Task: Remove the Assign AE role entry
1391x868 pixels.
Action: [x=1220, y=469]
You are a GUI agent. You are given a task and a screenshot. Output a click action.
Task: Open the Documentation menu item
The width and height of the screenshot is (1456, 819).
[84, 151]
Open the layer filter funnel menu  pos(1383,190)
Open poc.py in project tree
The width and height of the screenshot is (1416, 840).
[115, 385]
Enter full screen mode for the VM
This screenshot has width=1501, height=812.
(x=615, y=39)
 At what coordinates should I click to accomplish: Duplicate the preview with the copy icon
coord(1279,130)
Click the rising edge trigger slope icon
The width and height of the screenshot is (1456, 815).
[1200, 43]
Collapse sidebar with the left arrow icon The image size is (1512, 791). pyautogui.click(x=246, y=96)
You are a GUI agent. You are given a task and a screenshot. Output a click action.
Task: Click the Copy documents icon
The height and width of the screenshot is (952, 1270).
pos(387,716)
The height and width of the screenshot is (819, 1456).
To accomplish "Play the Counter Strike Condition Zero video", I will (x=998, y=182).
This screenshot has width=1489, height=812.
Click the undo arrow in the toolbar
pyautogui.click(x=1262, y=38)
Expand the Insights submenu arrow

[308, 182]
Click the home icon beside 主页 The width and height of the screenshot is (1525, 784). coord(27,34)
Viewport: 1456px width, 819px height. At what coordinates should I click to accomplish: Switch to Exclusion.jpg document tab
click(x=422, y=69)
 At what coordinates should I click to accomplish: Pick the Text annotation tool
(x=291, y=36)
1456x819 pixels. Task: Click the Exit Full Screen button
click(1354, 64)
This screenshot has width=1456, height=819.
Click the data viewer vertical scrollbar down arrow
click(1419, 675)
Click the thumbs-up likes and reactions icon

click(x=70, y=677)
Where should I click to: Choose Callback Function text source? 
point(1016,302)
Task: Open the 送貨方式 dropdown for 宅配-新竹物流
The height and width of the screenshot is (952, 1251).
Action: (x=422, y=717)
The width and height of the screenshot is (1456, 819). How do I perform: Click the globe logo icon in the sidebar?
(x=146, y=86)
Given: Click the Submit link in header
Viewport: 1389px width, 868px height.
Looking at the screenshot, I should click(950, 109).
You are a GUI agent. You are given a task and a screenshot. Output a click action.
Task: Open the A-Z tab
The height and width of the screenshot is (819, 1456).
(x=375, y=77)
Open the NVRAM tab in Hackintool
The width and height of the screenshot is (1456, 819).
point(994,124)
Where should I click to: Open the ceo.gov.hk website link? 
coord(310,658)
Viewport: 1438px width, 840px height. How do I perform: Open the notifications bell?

========

Restate exactly, and only, the line containing "Where should I click to: Open" together with all lines after it to the end of the material.

Where should I click to: Open the ceo.gov.hk website link? 
coord(310,658)
Viewport: 1438px width, 840px height. How do I perform: Open the notifications bell?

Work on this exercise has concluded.